▶ Stated task: Can you transcribe the following lines word for word, keeping every character and mark unchanged?

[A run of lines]
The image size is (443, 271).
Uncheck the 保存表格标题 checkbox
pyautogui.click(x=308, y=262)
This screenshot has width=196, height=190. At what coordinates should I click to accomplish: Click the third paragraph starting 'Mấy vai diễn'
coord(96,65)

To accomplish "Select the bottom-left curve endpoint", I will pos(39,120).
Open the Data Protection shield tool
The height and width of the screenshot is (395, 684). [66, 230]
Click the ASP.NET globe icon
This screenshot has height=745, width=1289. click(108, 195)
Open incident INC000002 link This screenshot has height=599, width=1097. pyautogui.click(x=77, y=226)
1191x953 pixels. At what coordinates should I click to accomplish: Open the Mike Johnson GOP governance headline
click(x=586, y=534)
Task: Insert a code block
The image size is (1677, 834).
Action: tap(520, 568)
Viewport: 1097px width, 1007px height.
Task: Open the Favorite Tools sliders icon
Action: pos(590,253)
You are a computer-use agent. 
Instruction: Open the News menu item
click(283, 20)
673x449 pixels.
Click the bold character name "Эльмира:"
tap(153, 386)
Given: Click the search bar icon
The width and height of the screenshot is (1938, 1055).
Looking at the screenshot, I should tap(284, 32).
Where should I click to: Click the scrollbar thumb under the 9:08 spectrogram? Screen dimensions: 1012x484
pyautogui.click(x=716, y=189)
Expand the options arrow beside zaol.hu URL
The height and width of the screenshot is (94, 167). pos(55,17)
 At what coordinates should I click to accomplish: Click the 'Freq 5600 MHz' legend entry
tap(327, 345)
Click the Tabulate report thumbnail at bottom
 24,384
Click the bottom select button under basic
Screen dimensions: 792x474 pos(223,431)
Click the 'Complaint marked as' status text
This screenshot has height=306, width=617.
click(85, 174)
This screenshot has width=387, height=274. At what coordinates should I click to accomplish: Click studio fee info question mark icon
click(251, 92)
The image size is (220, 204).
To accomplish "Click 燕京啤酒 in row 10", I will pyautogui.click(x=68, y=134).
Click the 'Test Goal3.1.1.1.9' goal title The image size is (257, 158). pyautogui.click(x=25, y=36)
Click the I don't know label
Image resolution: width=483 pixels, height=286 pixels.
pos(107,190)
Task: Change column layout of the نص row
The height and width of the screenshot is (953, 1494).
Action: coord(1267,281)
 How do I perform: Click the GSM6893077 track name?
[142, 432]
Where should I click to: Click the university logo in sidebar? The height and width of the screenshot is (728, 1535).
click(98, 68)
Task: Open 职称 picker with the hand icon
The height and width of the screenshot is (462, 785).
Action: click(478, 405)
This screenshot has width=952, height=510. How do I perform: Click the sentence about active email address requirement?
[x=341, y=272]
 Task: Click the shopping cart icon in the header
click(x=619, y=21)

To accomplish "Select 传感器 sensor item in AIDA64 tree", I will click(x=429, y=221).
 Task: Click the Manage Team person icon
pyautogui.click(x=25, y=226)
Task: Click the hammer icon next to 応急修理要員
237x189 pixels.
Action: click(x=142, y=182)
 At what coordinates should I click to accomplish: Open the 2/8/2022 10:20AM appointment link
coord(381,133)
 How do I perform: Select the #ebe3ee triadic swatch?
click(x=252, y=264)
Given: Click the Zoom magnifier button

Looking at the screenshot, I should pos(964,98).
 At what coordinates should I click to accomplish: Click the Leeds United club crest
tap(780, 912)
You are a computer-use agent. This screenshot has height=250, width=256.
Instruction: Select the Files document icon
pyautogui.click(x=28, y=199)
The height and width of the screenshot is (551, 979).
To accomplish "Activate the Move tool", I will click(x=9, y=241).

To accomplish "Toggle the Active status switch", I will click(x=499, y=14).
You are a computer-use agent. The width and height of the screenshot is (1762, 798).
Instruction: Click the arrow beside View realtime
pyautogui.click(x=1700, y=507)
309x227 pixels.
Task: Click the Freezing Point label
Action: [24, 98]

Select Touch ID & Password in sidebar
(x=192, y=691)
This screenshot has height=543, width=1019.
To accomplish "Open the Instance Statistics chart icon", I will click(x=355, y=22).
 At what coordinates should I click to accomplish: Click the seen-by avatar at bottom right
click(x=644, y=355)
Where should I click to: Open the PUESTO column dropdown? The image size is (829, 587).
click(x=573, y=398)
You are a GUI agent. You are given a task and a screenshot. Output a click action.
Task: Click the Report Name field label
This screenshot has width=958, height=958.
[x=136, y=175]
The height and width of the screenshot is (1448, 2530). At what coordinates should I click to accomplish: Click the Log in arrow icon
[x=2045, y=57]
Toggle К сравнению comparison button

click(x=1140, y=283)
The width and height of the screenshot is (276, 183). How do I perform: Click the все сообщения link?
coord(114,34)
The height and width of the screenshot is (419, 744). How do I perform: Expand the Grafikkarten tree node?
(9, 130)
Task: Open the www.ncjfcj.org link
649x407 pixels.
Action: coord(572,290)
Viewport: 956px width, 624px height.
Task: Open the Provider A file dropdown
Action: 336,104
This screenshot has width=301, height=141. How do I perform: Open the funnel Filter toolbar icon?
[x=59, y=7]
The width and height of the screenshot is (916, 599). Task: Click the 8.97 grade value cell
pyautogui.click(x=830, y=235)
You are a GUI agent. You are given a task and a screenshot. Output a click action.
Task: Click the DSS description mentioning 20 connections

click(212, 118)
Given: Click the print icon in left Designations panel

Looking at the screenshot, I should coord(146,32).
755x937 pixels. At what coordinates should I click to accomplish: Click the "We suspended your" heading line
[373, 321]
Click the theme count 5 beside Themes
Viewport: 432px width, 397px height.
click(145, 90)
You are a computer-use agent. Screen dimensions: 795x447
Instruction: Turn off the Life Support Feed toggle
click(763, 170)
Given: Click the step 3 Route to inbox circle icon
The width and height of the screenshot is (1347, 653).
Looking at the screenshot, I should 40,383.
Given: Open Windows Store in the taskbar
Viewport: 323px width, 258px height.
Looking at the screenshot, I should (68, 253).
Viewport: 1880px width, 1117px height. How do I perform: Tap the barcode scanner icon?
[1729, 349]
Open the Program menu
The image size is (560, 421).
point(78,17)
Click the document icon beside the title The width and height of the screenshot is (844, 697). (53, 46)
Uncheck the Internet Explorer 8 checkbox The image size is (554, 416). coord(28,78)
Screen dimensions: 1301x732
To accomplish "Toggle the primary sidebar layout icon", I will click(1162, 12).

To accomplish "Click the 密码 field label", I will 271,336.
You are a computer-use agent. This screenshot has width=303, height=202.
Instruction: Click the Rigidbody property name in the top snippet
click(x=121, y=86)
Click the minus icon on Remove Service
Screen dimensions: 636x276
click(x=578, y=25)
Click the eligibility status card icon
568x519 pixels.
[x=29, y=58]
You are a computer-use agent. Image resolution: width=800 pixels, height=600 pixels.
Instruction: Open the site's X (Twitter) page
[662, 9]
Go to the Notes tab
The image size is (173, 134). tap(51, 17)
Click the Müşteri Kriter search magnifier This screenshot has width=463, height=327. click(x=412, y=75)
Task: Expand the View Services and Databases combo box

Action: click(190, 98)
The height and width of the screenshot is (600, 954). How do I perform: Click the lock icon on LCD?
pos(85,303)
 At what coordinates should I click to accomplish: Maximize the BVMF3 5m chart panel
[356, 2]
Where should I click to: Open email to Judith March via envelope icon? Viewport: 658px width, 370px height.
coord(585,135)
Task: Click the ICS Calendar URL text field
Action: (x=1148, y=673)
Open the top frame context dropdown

▶ Written response:
The image size is (443, 271).
Uncheck the 保存表格标题 checkbox
pyautogui.click(x=308, y=262)
This screenshot has width=196, height=190. At what coordinates should I click to accomplish: Click the third paragraph starting 'Mấy vai diễn'
coord(96,65)

To accomplish "Select the bottom-left curve endpoint", I will pos(39,120).
Open the Data Protection shield tool
The height and width of the screenshot is (395, 684). [66, 230]
Click the ASP.NET globe icon
This screenshot has height=745, width=1289. click(108, 195)
Open incident INC000002 link This screenshot has height=599, width=1097. pyautogui.click(x=77, y=226)
1191x953 pixels. At what coordinates should I click to accomplish: Open the Mike Johnson GOP governance headline
click(x=586, y=534)
Task: Insert a code block
The image size is (1677, 834).
Action: tap(520, 568)
Viewport: 1097px width, 1007px height.
Task: Open the Favorite Tools sliders icon
Action: pos(590,253)
You are a computer-use agent. 
Instruction: Open the News menu item
click(283, 20)
673x449 pixels.
Click the bold character name "Эльмира:"
tap(153, 386)
Given: Click the search bar icon
The width and height of the screenshot is (1938, 1055).
Looking at the screenshot, I should tap(284, 32).
Where should I click to: Click the scrollbar thumb under the 9:08 spectrogram? Screen dimensions: 1012x484
pyautogui.click(x=716, y=189)
Expand the options arrow beside zaol.hu URL
The height and width of the screenshot is (94, 167). pos(55,17)
 At what coordinates should I click to accomplish: Click the 'Freq 5600 MHz' legend entry
tap(327, 345)
Click the Tabulate report thumbnail at bottom
 24,384
Click the bottom select button under basic
Screen dimensions: 792x474 pos(223,431)
Click the 'Complaint marked as' status text
This screenshot has height=306, width=617.
click(85, 174)
This screenshot has width=387, height=274. At what coordinates should I click to accomplish: Click studio fee info question mark icon
click(251, 92)
The image size is (220, 204).
To accomplish "Click 燕京啤酒 in row 10", I will pyautogui.click(x=68, y=134).
Click the 'Test Goal3.1.1.1.9' goal title The image size is (257, 158). pyautogui.click(x=25, y=36)
Click the I don't know label
Image resolution: width=483 pixels, height=286 pixels.
pos(107,190)
Task: Change column layout of the نص row
The height and width of the screenshot is (953, 1494).
Action: coord(1267,281)
 How do I perform: Click the GSM6893077 track name?
[142, 432]
Where should I click to: Click the university logo in sidebar? The height and width of the screenshot is (728, 1535).
click(98, 68)
Task: Open 职称 picker with the hand icon
The height and width of the screenshot is (462, 785).
Action: click(478, 405)
This screenshot has width=952, height=510. How do I perform: Click the sentence about active email address requirement?
[x=341, y=272]
 Task: Click the shopping cart icon in the header
click(x=619, y=21)

To accomplish "Select 传感器 sensor item in AIDA64 tree", I will click(x=429, y=221).
 Task: Click the Manage Team person icon
pyautogui.click(x=25, y=226)
Task: Click the hammer icon next to 応急修理要員
237x189 pixels.
Action: click(x=142, y=182)
 At what coordinates should I click to accomplish: Open the 2/8/2022 10:20AM appointment link
coord(381,133)
 How do I perform: Select the #ebe3ee triadic swatch?
click(x=252, y=264)
Given: Click the Zoom magnifier button

Looking at the screenshot, I should pos(964,98).
 At what coordinates should I click to accomplish: Click the Leeds United club crest
tap(780, 912)
You are a computer-use agent. This screenshot has height=250, width=256.
Instruction: Select the Files document icon
pyautogui.click(x=28, y=199)
The height and width of the screenshot is (551, 979).
To accomplish "Activate the Move tool", I will click(x=9, y=241).

To accomplish "Toggle the Active status switch", I will click(x=499, y=14).
You are a computer-use agent. The width and height of the screenshot is (1762, 798).
Instruction: Click the arrow beside View realtime
pyautogui.click(x=1700, y=507)
309x227 pixels.
Task: Click the Freezing Point label
Action: [24, 98]

Select Touch ID & Password in sidebar
(x=192, y=691)
This screenshot has height=543, width=1019.
To accomplish "Open the Instance Statistics chart icon", I will click(x=355, y=22).
 At what coordinates should I click to accomplish: Click the seen-by avatar at bottom right
click(x=644, y=355)
Where should I click to: Open the PUESTO column dropdown? The image size is (829, 587).
click(x=573, y=398)
You are a GUI agent. You are given a task and a screenshot. Output a click action.
Task: Click the Report Name field label
This screenshot has width=958, height=958.
[x=136, y=175]
The height and width of the screenshot is (1448, 2530). At what coordinates should I click to accomplish: Click the Log in arrow icon
[x=2045, y=57]
Toggle К сравнению comparison button

click(x=1140, y=283)
The width and height of the screenshot is (276, 183). How do I perform: Click the все сообщения link?
coord(114,34)
The height and width of the screenshot is (419, 744). How do I perform: Expand the Grafikkarten tree node?
(9, 130)
Task: Open the www.ncjfcj.org link
649x407 pixels.
Action: coord(572,290)
Viewport: 956px width, 624px height.
Task: Open the Provider A file dropdown
Action: 336,104
This screenshot has width=301, height=141. How do I perform: Open the funnel Filter toolbar icon?
[x=59, y=7]
The width and height of the screenshot is (916, 599). Task: Click the 8.97 grade value cell
pyautogui.click(x=830, y=235)
You are a GUI agent. You are given a task and a screenshot. Output a click action.
Task: Click the DSS description mentioning 20 connections

click(212, 118)
Given: Click the print icon in left Designations panel

Looking at the screenshot, I should coord(146,32).
755x937 pixels. At what coordinates should I click to accomplish: Click the "We suspended your" heading line
[373, 321]
Click the theme count 5 beside Themes
Viewport: 432px width, 397px height.
click(145, 90)
You are a computer-use agent. Screen dimensions: 795x447
Instruction: Turn off the Life Support Feed toggle
click(763, 170)
Given: Click the step 3 Route to inbox circle icon
The width and height of the screenshot is (1347, 653).
Looking at the screenshot, I should 40,383.
Given: Open Windows Store in the taskbar
Viewport: 323px width, 258px height.
Looking at the screenshot, I should (68, 253).
Viewport: 1880px width, 1117px height. How do I perform: Tap the barcode scanner icon?
[1729, 349]
Open the Program menu
The image size is (560, 421).
point(78,17)
Click the document icon beside the title The width and height of the screenshot is (844, 697). (53, 46)
Uncheck the Internet Explorer 8 checkbox The image size is (554, 416). coord(28,78)
Screen dimensions: 1301x732
To accomplish "Toggle the primary sidebar layout icon", I will click(1162, 12).

To accomplish "Click the 密码 field label", I will 271,336.
You are a computer-use agent. This screenshot has width=303, height=202.
Instruction: Click the Rigidbody property name in the top snippet
click(x=121, y=86)
Click the minus icon on Remove Service
Screen dimensions: 636x276
click(x=578, y=25)
Click the eligibility status card icon
568x519 pixels.
[x=29, y=58]
You are a computer-use agent. Image resolution: width=800 pixels, height=600 pixels.
Instruction: Open the site's X (Twitter) page
[662, 9]
Go to the Notes tab
The image size is (173, 134). tap(51, 17)
Click the Müşteri Kriter search magnifier This screenshot has width=463, height=327. click(x=412, y=75)
Task: Expand the View Services and Databases combo box

Action: click(190, 98)
The height and width of the screenshot is (600, 954). How do I perform: Click the lock icon on LCD?
pos(85,303)
 At what coordinates should I click to accomplish: Maximize the BVMF3 5m chart panel
[356, 2]
Where should I click to: Open email to Judith March via envelope icon? Viewport: 658px width, 370px height.
coord(585,135)
Task: Click the ICS Calendar URL text field
Action: (x=1148, y=673)
Open the top frame context dropdown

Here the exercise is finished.